In the study, an international team of researchers examined the different types of microbial DNA present inside the teeth of 38 individual human remains uncovered at several Neolithic settlements in Norway and Sweden. The material collected from Hummerviksholmen in southern Norway is estimated to be about 9,500 years old. The specimens from Bergsgraven in Linköping, Sweden are about 4,500 years old. 

[Related: The deadliest viruses in human history, from COVID to smallpox.]

They identified 660 microbial species from these remains. Yersinia enterocolitica and Salmonella enterica were two of the most prolific bacteria found. They are both commonly associated with contracting food poisoning from undercooked meat or eating food contaminated with human feces. Even with modern medical care and food safety standards, food poisoning is still responsible for about 48 million illnesses and 3,000 deaths per year in the United States. Living during a time before life saving treatments may have made an already unpleasant human experience more deadly. 

“Especially the case of Salmonella enterica shows us how difficult it [food poisoning] could be. In a Battle Axe culture burial, Bergsgraven in Linköping, we find two infected individuals, and it is actually possible that we are witnessing their cause of death,” study co-author and Stockholm University PhD student Nora Bergfeldt said in a statement. “This, and other bacterial diseases we have found among the individuals, are easily treated with antibiotics today, but back then they could be lethal.”

They also uncovered Neisseria meningitidis, which is related to meningococcal disease. It spreads through close contact between infected individuals. It is spread through the droplets of saliva release through sneezing, coughing, and kissing. Evidence of Neisseria gonorrhoeae–the bacteria that causes the sexually transmitted infection gonorrhea–was also found in the microbial DNA uncovered. These communal diseases found in microbial DNA date back to a long transition from a hunter-gatherer and nomadic lifestyle and settling down to a farming life. It’s believed that this transition began as early as 12,000 years ago

“We know when people turned to farming in Scandinavia, but we still do not know how this change in lifestyle affected the general health,” Helena Malmström, a study co-author and biologist at Uppsala University in Sweden, said in a statement

[Related: Plague DNA was just found in 4,000-year-old teeth.]

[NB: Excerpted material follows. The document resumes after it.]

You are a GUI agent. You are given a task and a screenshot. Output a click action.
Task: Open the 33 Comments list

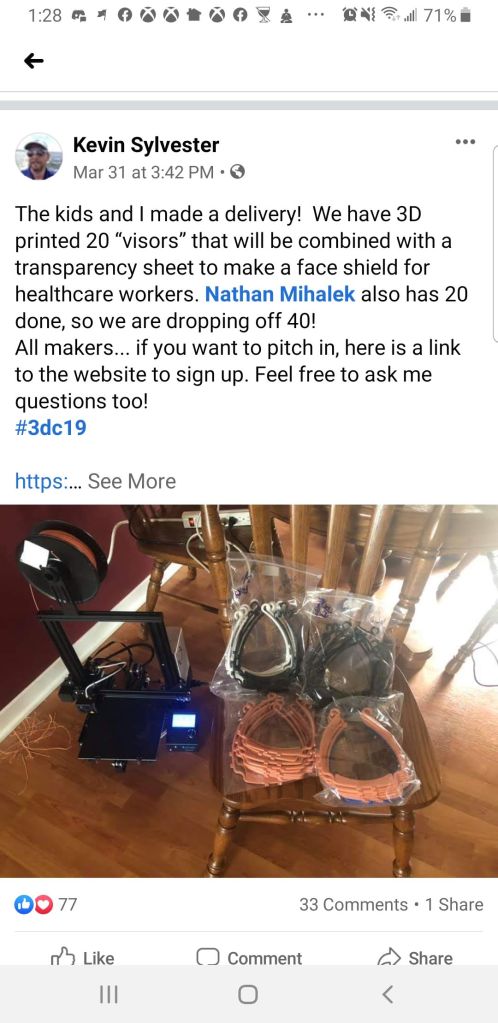coord(353,904)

This transition is possibly reflected in the presence of bacterial diseases, as they saw more infections from contaminated food and water and interactions with livestock and one another. Today, illnesses like norovirus and meningitis can quickly spread in schools, dormitories, and nursing homes, and other places where large groups of people are in smaller spaces. The study also found evidence of Yersinia pestis—the bacteria that causes the plague

“The more people interacted, [the] more possibilities to infect one another occurred,” study co-author and Stockholm University geneticist Anders Götherström, said in a statement. “But even if we do encounter bacteria with potential to impact societies such as Yersinia pestis, it is the infections that spread through food that is most prominent across the lifestyles in this study.”